Alas, the initial evidence does not support the hope. That, at least, is the conclusion of a new paper in Psychological Bulletin by the researchers Tom Johnsen and Oddgeir Friborg. They collected 70 studies of CBT used as a treatment for depression, published between 1977 and 2014. Then, Johnsen and Friborg tracked the fluctuation of CBT’s effectiveness – measured as its ability to reduce depressive symptoms – over the decades. The resulting chart is a picture of decline, as the effect size of the treatment (as measured by the Beck Depression Inventory) has fallen by nearly 50 percent over the last thirty years:
The same pattern basic pattern also applies to studies using a different measure of depression, the Hamilton Rating Scale of Depression:
These are distressing and humbling charts. If nothing else, the decline they document is a reminder that it’s incredibly hard to heal the mind, and that our attempts at progress often backfire. Decades after Beck pioneered CBT, we’re still struggling to make it better.

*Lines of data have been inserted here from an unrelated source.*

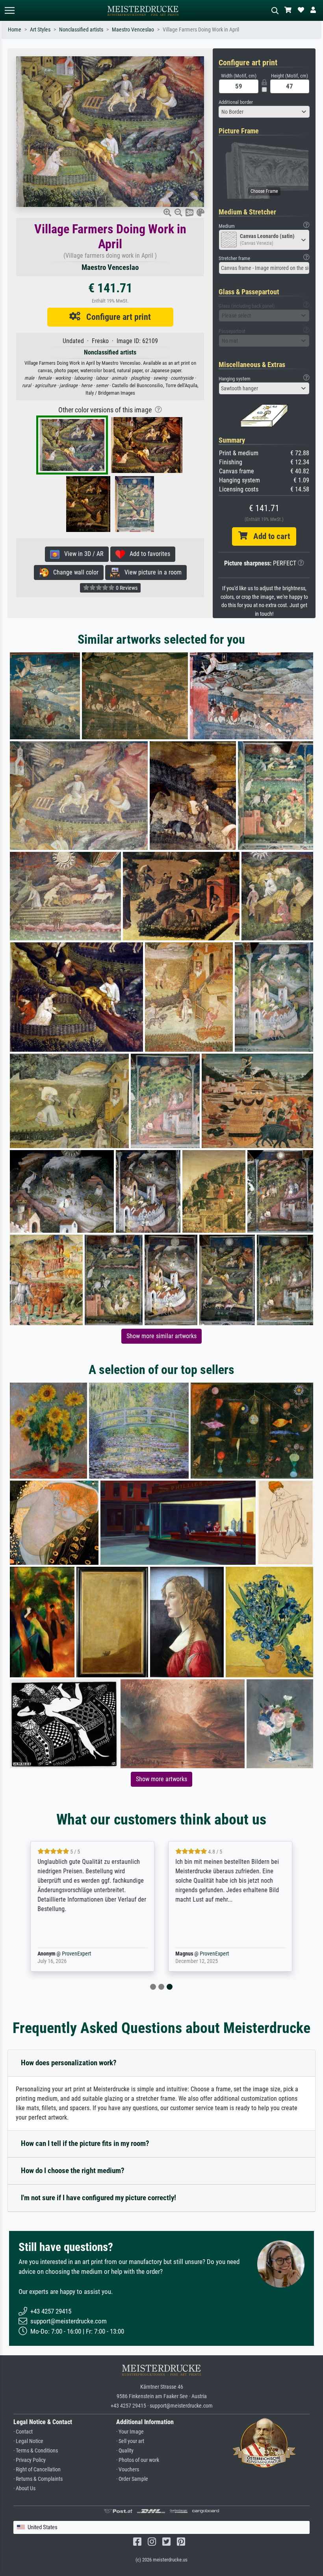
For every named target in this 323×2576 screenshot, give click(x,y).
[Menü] (9, 10)
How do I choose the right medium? (72, 2170)
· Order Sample (132, 2479)
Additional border (236, 102)
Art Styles (40, 29)
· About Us (24, 2488)
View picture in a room (151, 572)
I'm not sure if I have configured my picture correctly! (98, 2197)
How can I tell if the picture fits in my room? (85, 2143)
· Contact (23, 2431)
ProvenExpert (76, 1953)
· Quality (125, 2450)
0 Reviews (126, 588)
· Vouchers (127, 2469)
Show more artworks (161, 1779)
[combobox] (264, 112)
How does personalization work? (69, 2062)
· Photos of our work (137, 2460)
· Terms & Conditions (35, 2450)
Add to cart (268, 536)
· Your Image (130, 2431)
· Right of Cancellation (37, 2469)
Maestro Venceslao (133, 29)
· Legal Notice (28, 2441)
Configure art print (115, 317)
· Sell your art (130, 2441)
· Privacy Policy (29, 2460)
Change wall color (73, 572)
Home (14, 29)
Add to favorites (147, 554)
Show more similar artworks (161, 1336)
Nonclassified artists (81, 29)
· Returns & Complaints (38, 2479)
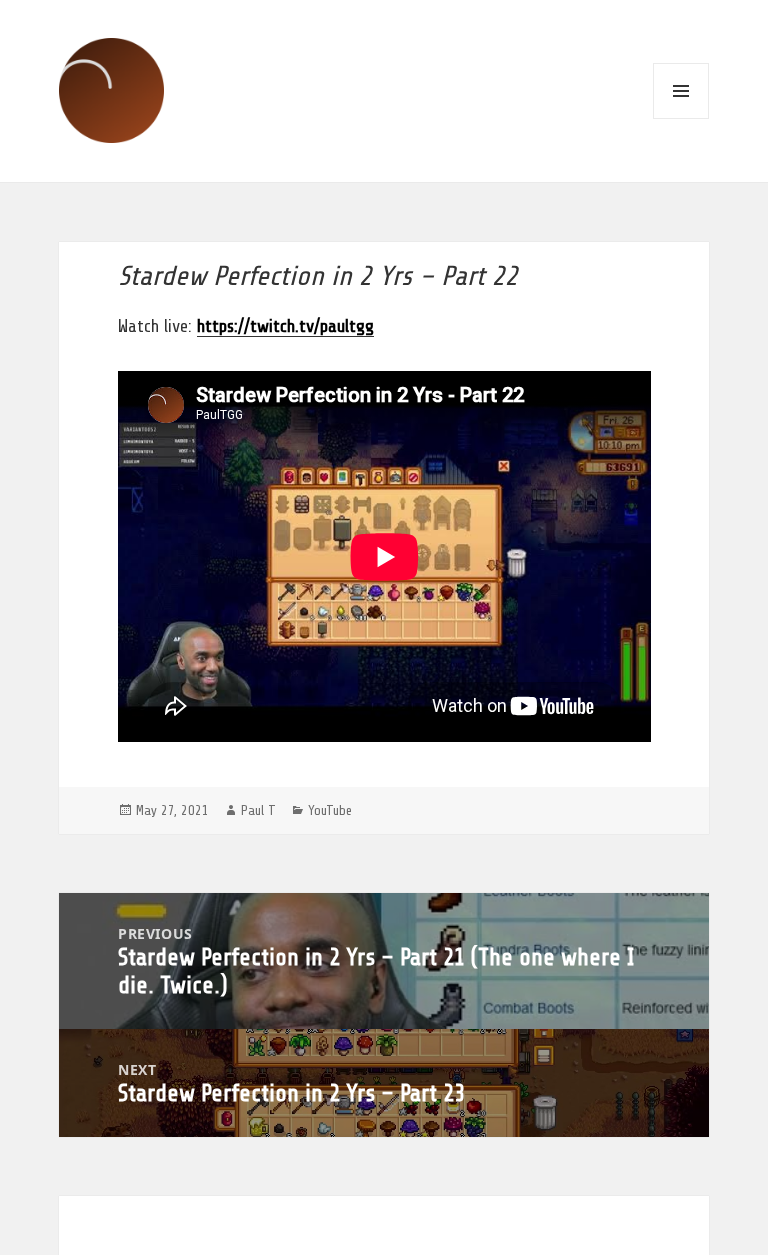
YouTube (330, 810)
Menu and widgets (681, 91)
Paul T (258, 810)
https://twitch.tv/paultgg (285, 326)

So what’s causing this decline in efficacy? Johnsen and Friborg dismiss many of the obvious suspects. Publication bias, for instance, is the tendency of scientific journals to favor positive results, at least initially. (Once a positive result is established, null or inconclusive results often become easier to publish.) While Johnsen and Friborg do find evidence of publication bias in CBT research, it doesn’t seem to be responsible for the decline in efficacy. They also find little evidence that variables such as patient health or demographics are responsible.
Instead, Johnsen and Friborg focus on two likely factors. The first factor concerns the growing popularity of the treatment, which has led many inexperienced therapists to begin using it. And since there’s a correlation between the experience of therapists and the recovery of their patients – more experience leads to a greater reduction in depressive symptoms – an influx of CBT novices might dilute its power. As Johnsen and Friborg note, CBT can seem like it’s easy to learn, since it has relatively straightforward treatment objectives. However, the effective use of CBT actually requires “proper training, considerable practice and competent supervision.” There is nothing easy about it.
The second factor is the placebo effect. In general, new medical treatments generate stronger placebo responses from patients. Everyone is excited; the breakthrough is celebrated; the intervention seems full of potential. But then, as the hype gives way to reality, the placebo effect starts to fade. This phenomenon has been used to explain the diminished potency of various pharmaceuticals, from atypical antipsychotics to anti-depressants. Because we are less likely to believe in the effectiveness of these pills, they actually become less effective. Our skepticism turns into a self-fulfilling prophecy.
Johnsen and Friborg speculate that a similar trend might also apply to CBT:
“In the initial phase of the cognitive era, CBT was frequently portrayed as the gold standard for the treatment of many disorders. In recent times, however, an increasing number of studies have not found this method to be superior to other techniques. Coupled with the increasing availability of information to the public, including the internet, it is not inconceivable that patients’ hope and faith in the efficacy of CBT has decreased somewhat…Moreover, whether widespread knowledge of the present results might worsen the situation remains an open question.”
It’s an unusually meta note for a scientific paper, as Johnsen and Friborg realize that their discovery might influence the very facts they describe. After all, if patients believe that CBT is no longer the "gold standard" then its decline will accelerate. And so we are stuck with a paradox: we cannot study the power of mental health treatments without impacting future results. Belief is part of the cure.
Johnsen, Tom J., and Oddgeir Friborg. "The Effects of Cognitive Behavioral Therapy as an Anti-Depressive Treatment is Falling: A Meta-Analysis." Psychological Bulletin (2015).